*** Opening INPUT DATA ***
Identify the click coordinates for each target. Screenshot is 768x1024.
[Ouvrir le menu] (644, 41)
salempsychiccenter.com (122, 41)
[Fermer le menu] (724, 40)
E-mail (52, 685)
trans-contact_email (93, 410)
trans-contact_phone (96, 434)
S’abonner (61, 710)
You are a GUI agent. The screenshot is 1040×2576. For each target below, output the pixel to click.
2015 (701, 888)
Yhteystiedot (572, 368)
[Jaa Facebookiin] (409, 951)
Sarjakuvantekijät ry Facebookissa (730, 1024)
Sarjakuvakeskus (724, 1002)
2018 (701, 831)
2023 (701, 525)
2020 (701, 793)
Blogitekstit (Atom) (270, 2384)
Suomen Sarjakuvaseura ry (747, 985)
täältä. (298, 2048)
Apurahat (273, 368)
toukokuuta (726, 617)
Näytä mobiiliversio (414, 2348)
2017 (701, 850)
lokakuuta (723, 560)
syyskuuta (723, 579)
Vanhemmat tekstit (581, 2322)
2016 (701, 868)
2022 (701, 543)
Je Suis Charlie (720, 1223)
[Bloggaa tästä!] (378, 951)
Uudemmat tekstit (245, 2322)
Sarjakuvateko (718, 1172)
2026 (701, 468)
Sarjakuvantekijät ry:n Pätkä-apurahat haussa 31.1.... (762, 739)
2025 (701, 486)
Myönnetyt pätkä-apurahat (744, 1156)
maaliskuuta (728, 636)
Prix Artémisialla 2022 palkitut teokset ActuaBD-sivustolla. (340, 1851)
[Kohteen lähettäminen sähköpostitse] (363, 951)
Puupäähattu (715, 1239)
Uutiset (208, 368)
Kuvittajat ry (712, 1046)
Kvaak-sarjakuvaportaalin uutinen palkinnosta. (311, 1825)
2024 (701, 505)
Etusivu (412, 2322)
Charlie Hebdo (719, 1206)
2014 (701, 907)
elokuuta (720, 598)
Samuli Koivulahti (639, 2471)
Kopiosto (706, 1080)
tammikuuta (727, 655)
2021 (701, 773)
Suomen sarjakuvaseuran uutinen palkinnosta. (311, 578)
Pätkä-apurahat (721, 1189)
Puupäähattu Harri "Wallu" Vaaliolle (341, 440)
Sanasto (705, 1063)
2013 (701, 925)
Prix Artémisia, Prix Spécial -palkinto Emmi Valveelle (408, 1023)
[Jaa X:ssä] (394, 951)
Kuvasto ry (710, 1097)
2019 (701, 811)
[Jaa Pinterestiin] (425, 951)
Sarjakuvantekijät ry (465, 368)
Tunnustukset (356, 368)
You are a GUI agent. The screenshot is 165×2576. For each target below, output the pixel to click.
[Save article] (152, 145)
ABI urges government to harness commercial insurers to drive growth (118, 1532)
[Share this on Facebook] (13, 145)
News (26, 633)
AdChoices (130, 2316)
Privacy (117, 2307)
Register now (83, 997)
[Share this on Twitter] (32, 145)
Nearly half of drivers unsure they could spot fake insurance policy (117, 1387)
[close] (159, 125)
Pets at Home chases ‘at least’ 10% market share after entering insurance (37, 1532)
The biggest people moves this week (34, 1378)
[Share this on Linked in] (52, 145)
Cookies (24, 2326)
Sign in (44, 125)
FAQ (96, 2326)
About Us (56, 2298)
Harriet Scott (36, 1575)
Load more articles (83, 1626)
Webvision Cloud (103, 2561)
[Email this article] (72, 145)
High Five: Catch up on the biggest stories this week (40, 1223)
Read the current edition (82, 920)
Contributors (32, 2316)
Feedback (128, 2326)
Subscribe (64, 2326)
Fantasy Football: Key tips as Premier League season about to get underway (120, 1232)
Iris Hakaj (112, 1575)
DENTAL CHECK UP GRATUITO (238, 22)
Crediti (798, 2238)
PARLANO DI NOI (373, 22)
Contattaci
*** Closing INPUT DATA ***
=== PROBLEM TO SOLVE ===
Above are the entries. Quote exactly the lines from the one bearing "lokakuuta (723, 560)" through the one bearing "[Email this article] (72, 145)".

=== RESPONSE TO THIS TASK ===
lokakuuta (723, 560)
syyskuuta (723, 579)
Vanhemmat tekstit (581, 2322)
2016 (701, 868)
2022 (701, 543)
Je Suis Charlie (720, 1223)
[Bloggaa tästä!] (378, 951)
Uudemmat tekstit (245, 2322)
Sarjakuvateko (718, 1172)
2026 (701, 468)
Sarjakuvantekijät ry:n Pätkä-apurahat haussa 31.1.... (762, 739)
2025 (701, 486)
Myönnetyt pätkä-apurahat (744, 1156)
maaliskuuta (728, 636)
Prix Artémisialla 2022 palkitut teokset ActuaBD-sivustolla. (340, 1851)
[Kohteen lähettäminen sähköpostitse] (363, 951)
Puupäähattu (715, 1239)
Uutiset (208, 368)
Kuvittajat ry (712, 1046)
Kvaak-sarjakuvaportaalin uutinen palkinnosta. (311, 1825)
2024 (701, 505)
Etusivu (412, 2322)
Charlie Hebdo (719, 1206)
2014 (701, 907)
elokuuta (720, 598)
Samuli Koivulahti (639, 2471)
Kopiosto (706, 1080)
tammikuuta (727, 655)
2021 (701, 773)
Suomen sarjakuvaseuran uutinen palkinnosta. (311, 578)
Pätkä-apurahat (721, 1189)
Puupäähattu Harri "Wallu" Vaaliolle (341, 440)
Sanasto (705, 1063)
2013 (701, 925)
Prix Artémisia, Prix Spécial -palkinto Emmi Valveelle (408, 1023)
[Jaa X:ssä] (394, 951)
Kuvasto ry (710, 1097)
2019 (701, 811)
[Jaa Pinterestiin] (425, 951)
Sarjakuvantekijät ry (465, 368)
Tunnustukset (356, 368)
You are a GUI agent. The screenshot is 165×2576. For each target below, output the pixel to click.
[Save article] (152, 145)
ABI urges government to harness commercial insurers to drive growth (118, 1532)
[Share this on Facebook] (13, 145)
News (26, 633)
AdChoices (130, 2316)
Privacy (117, 2307)
Register now (83, 997)
[Share this on Twitter] (32, 145)
Nearly half of drivers unsure they could spot fake insurance policy (117, 1387)
[close] (159, 125)
Pets at Home chases ‘at least’ 10% market share after entering insurance (37, 1532)
The biggest people moves this week (34, 1378)
[Share this on Linked in] (52, 145)
Cookies (24, 2326)
Sign in (44, 125)
FAQ (96, 2326)
About Us (56, 2298)
Harriet Scott (36, 1575)
Load more articles (83, 1626)
Webvision Cloud (103, 2561)
[Email this article] (72, 145)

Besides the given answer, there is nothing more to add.